This is achieved using both the “LOWERCASE” and “EXTRACT_MATCH” functions. We’ll continue like this until we reach our destination a couple of jumps later.
{
"nodeID": 223170,
"childrenIDs": [],
"nodeType": "BetaActionNode",
"nextResolverNodeID": 223171,
"ruleSourceFile": "mitre_ttps.fl",
"ruleSourceLine": 216,
"ruleSourceColumn": 0,
"ruleName": "eScheduledTaskLaunch",
"ruleID": 998,
"ruleDesc": "Scheduled task launch detected",
"actions": [
{
"actionType": "send",
"betaIndex": 0,
"fieldsToAdd": [
{
"fieldName": [
"suspicion_score"
],
"fieldValue": {
"rvalType": "Literal",
"literalValue": 0
}
},
{
"fieldName": [
"category_id"

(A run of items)
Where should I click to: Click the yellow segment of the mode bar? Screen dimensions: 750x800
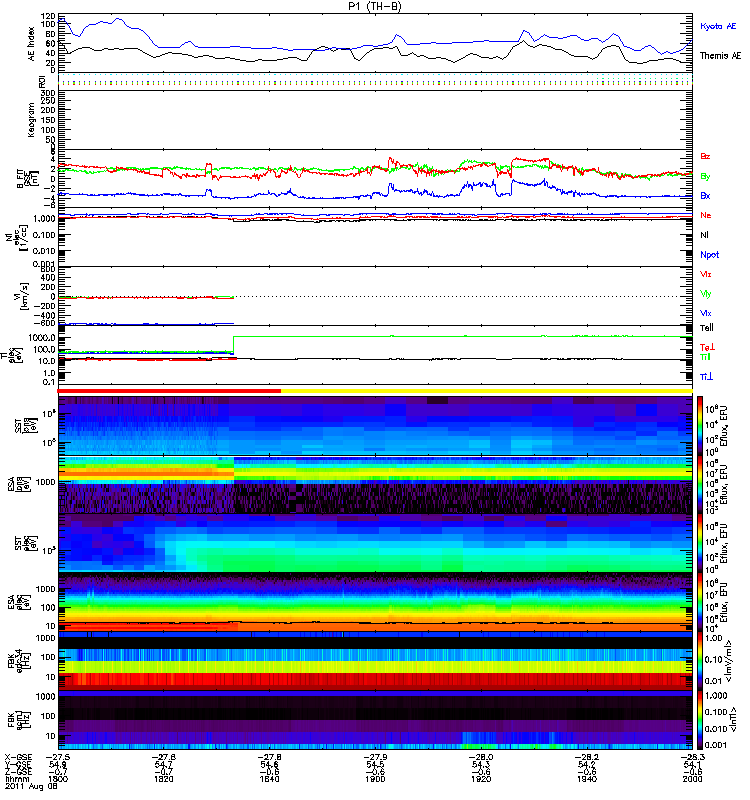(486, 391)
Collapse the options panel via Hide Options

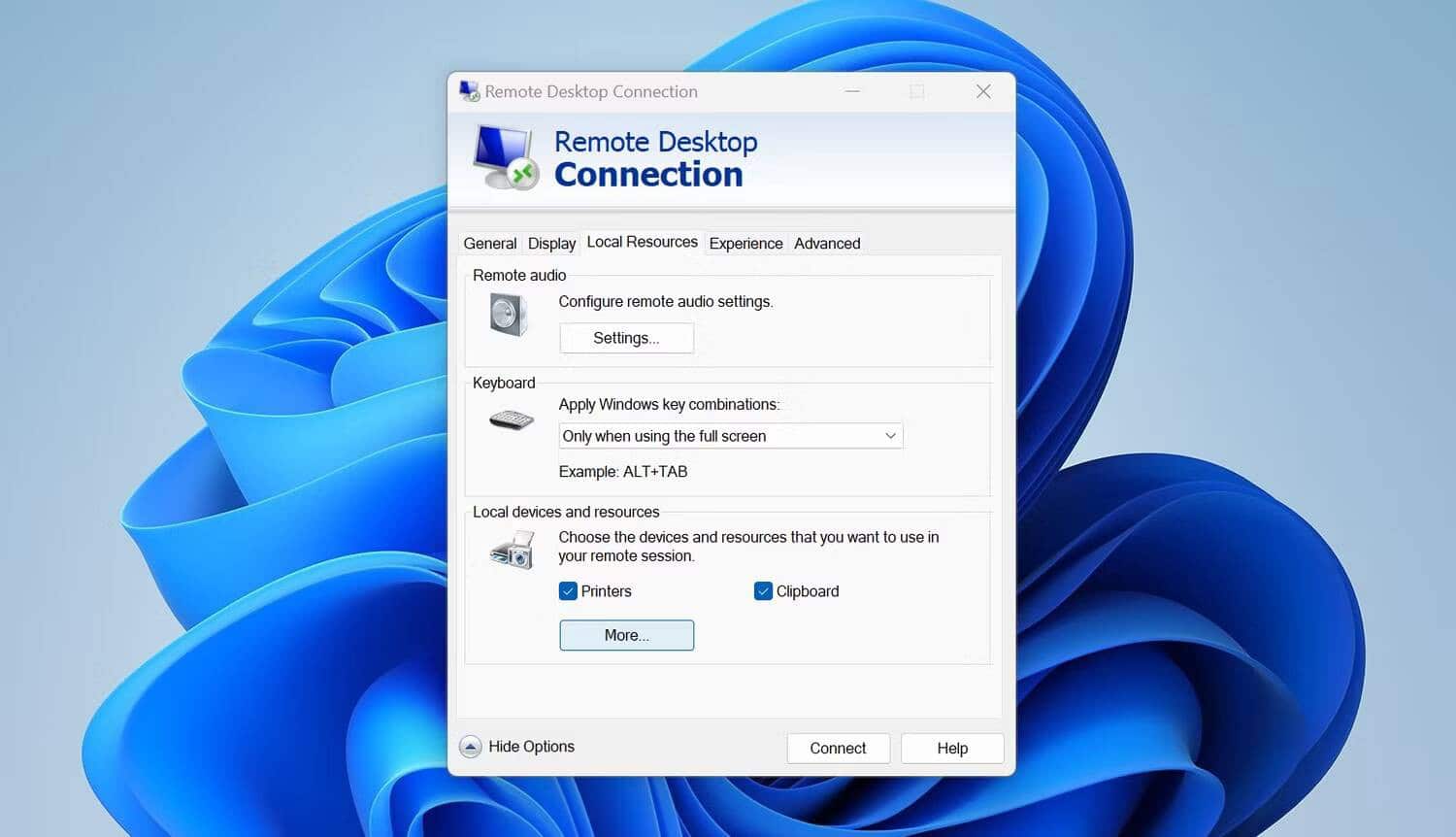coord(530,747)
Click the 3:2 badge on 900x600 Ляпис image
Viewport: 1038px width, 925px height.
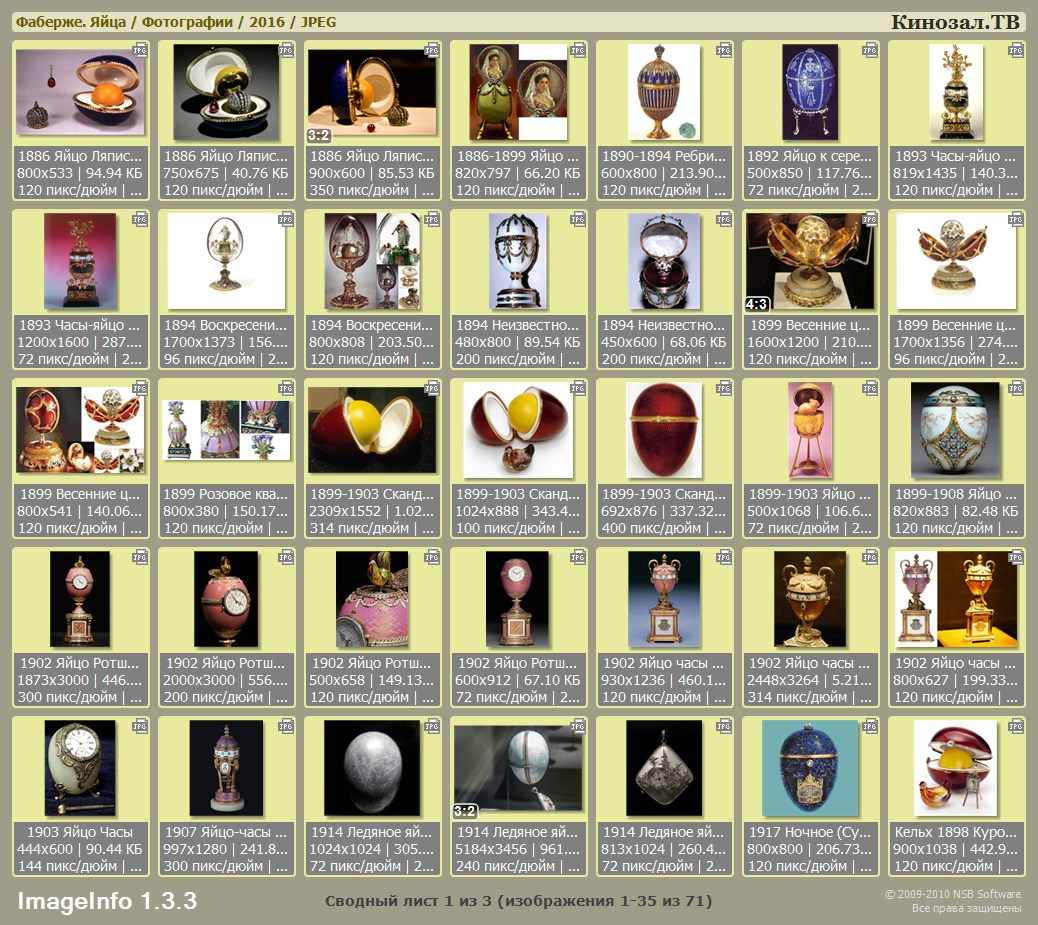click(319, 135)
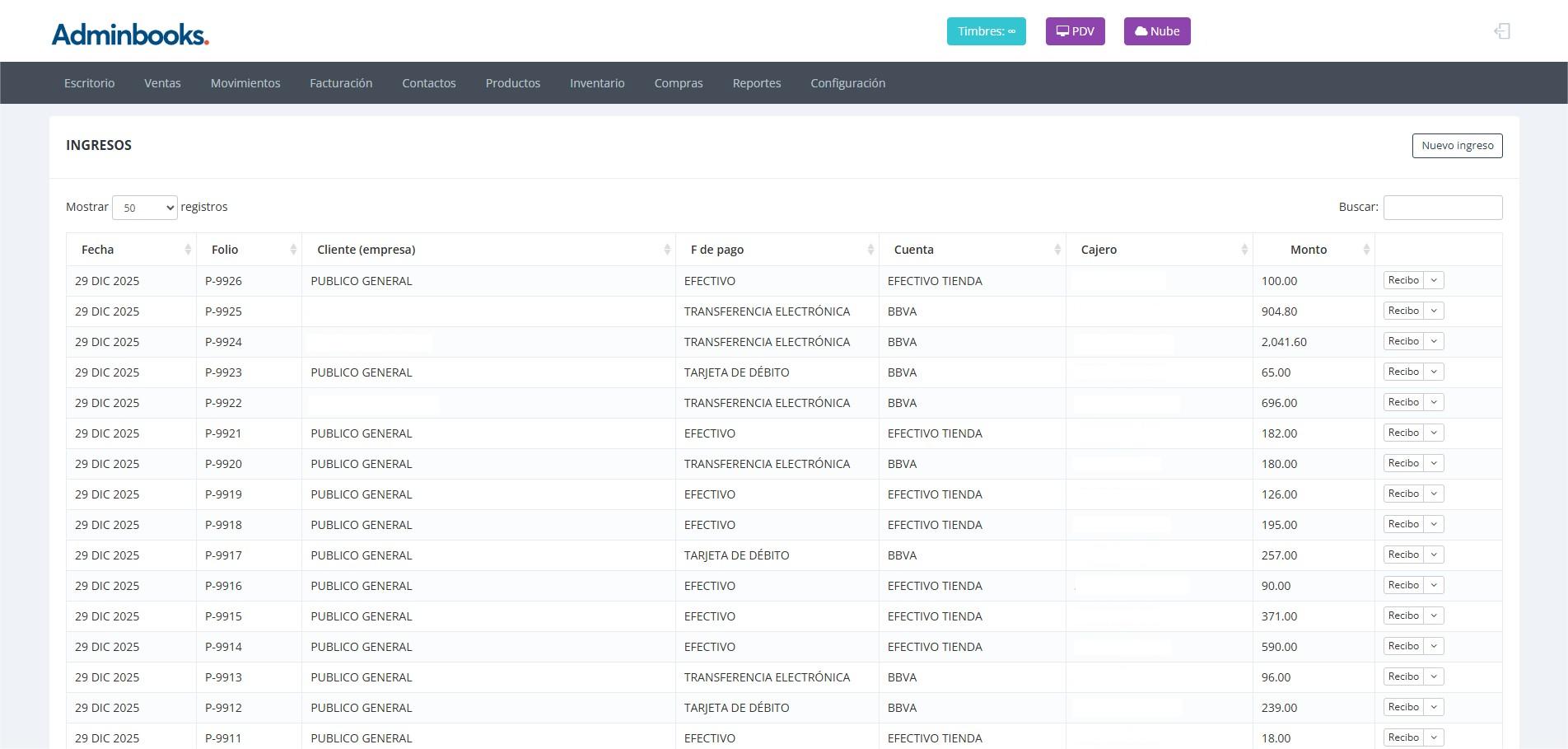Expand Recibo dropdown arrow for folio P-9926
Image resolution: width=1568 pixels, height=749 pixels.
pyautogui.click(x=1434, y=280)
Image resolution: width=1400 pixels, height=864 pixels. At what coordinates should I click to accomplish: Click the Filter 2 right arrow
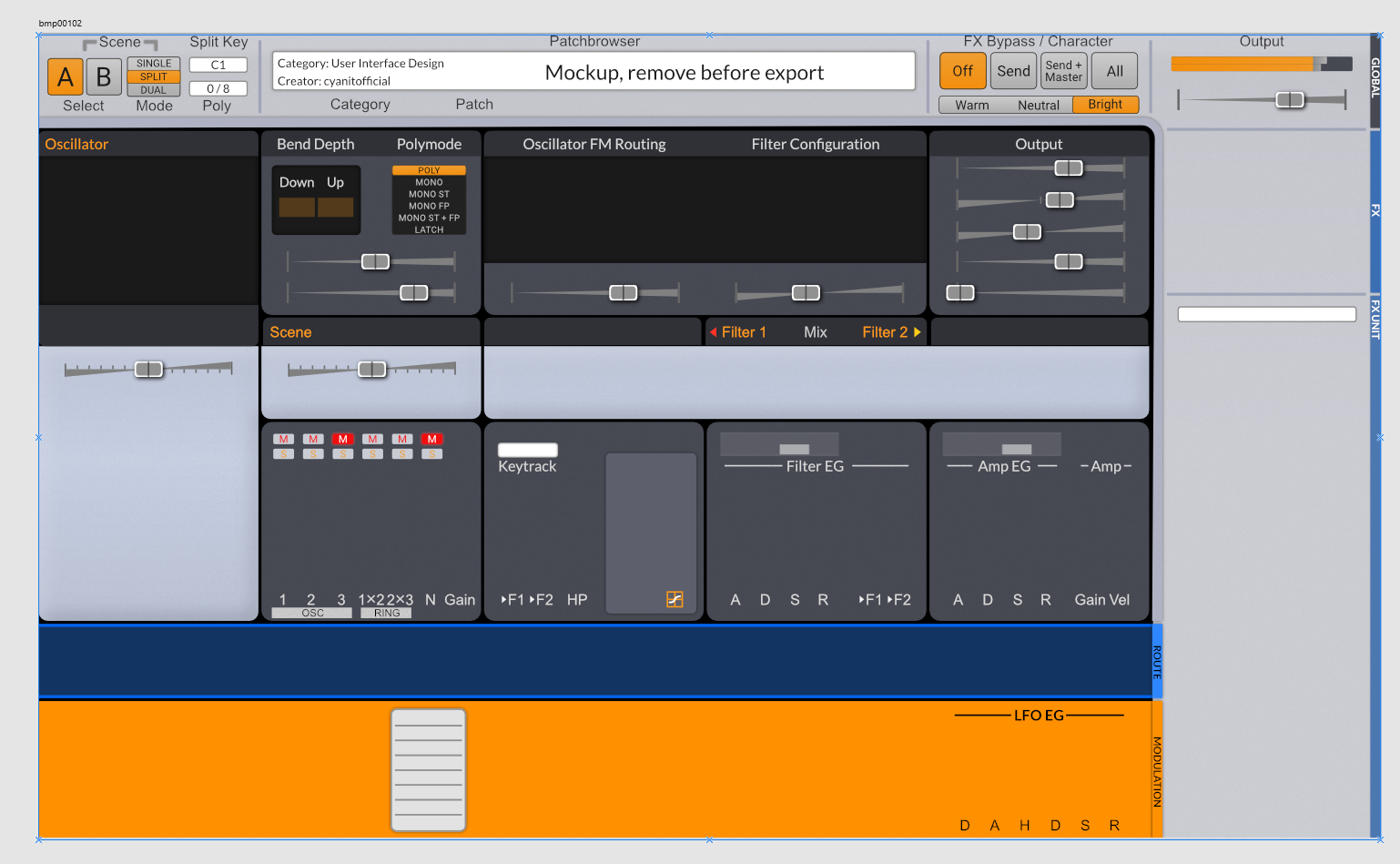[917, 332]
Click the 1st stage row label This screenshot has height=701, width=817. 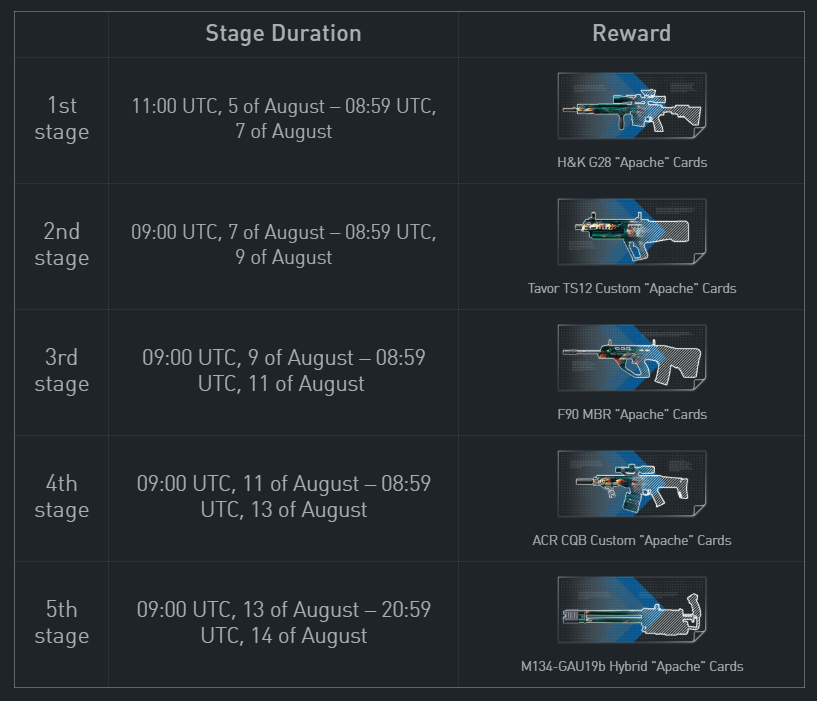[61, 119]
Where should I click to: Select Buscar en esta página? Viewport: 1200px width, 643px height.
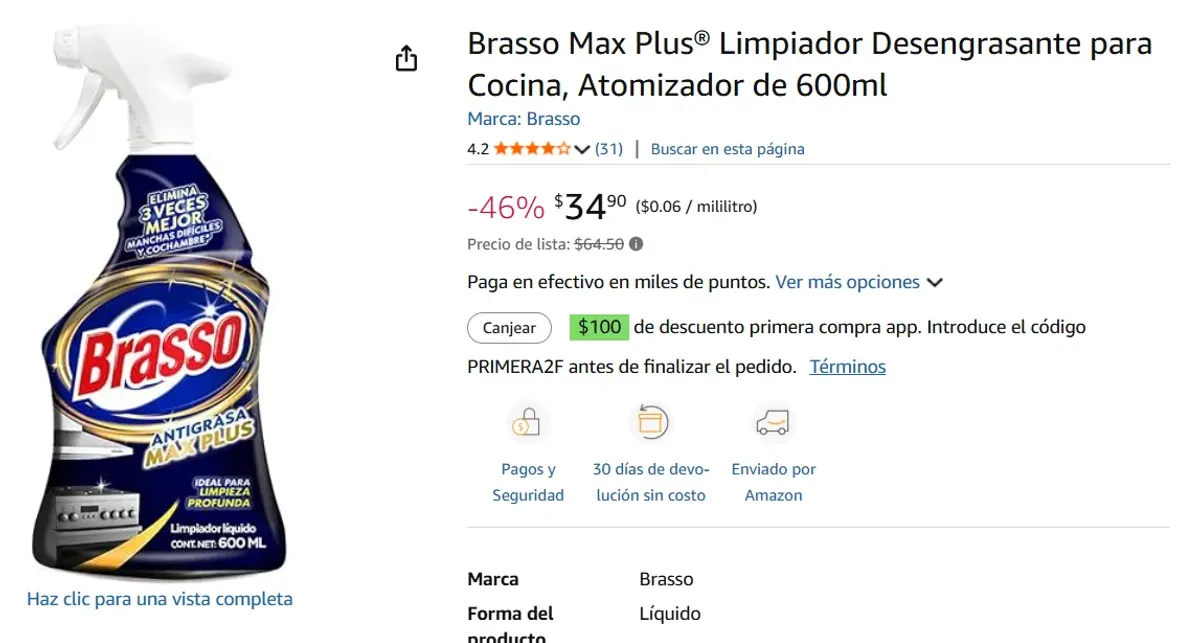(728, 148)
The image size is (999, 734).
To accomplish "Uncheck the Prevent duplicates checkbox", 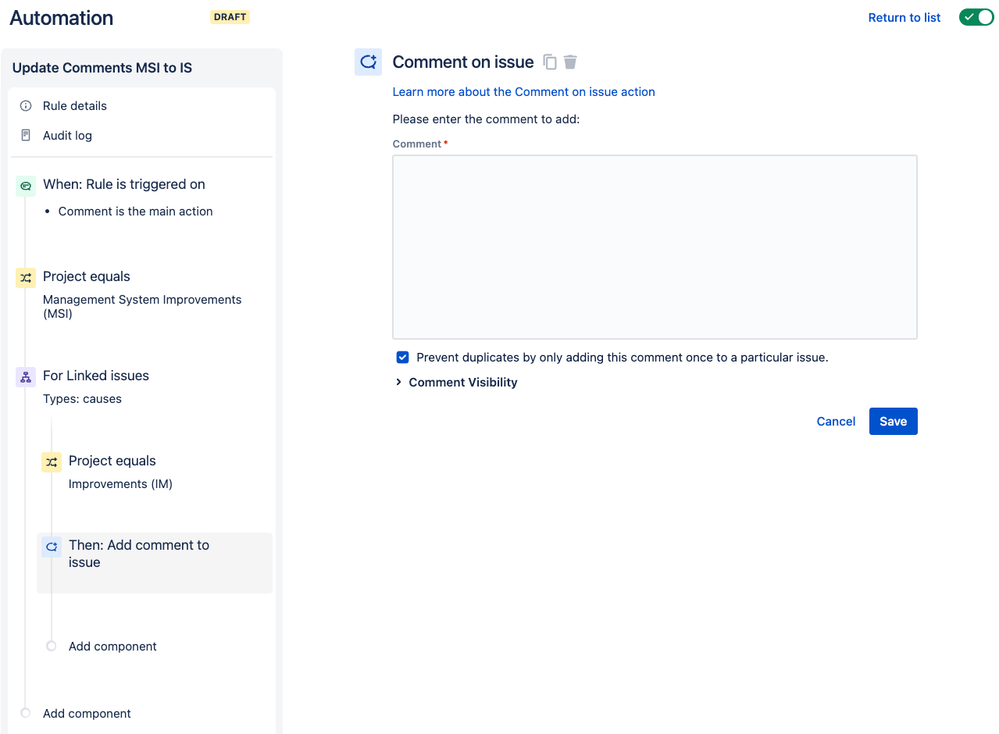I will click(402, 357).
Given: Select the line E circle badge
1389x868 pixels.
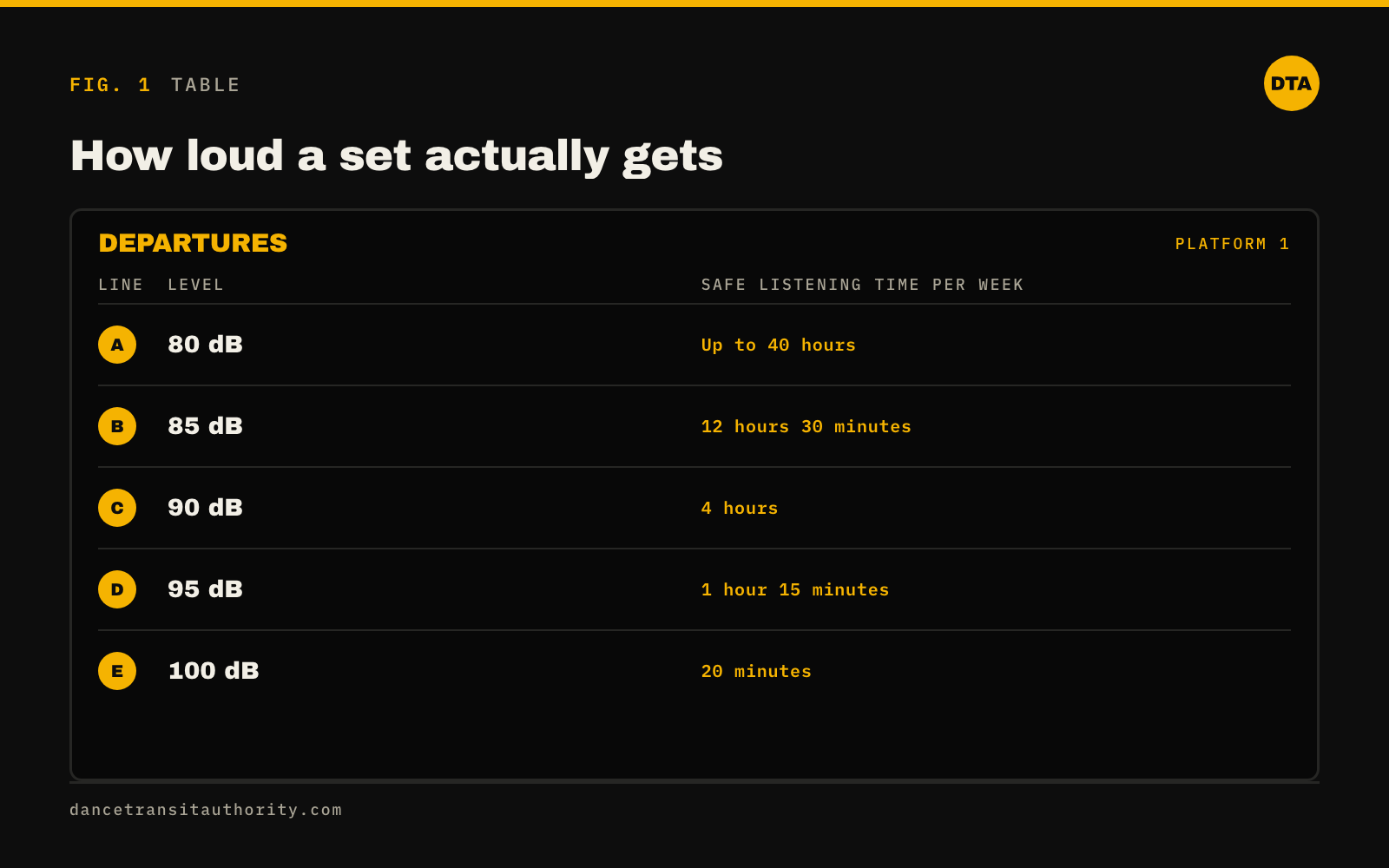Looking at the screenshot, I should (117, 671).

- **The request**
Answer these questions about the quoted text:
1. Which two functions does the opening sentence name?
2. What is the "ruleName" of node 223170?
3. What literal value is given for the field "suspicion_score"?

- **Result for this task**
1. LOWERCASE and EXTRACT_MATCH
2. eScheduledTaskLaunch
3. 0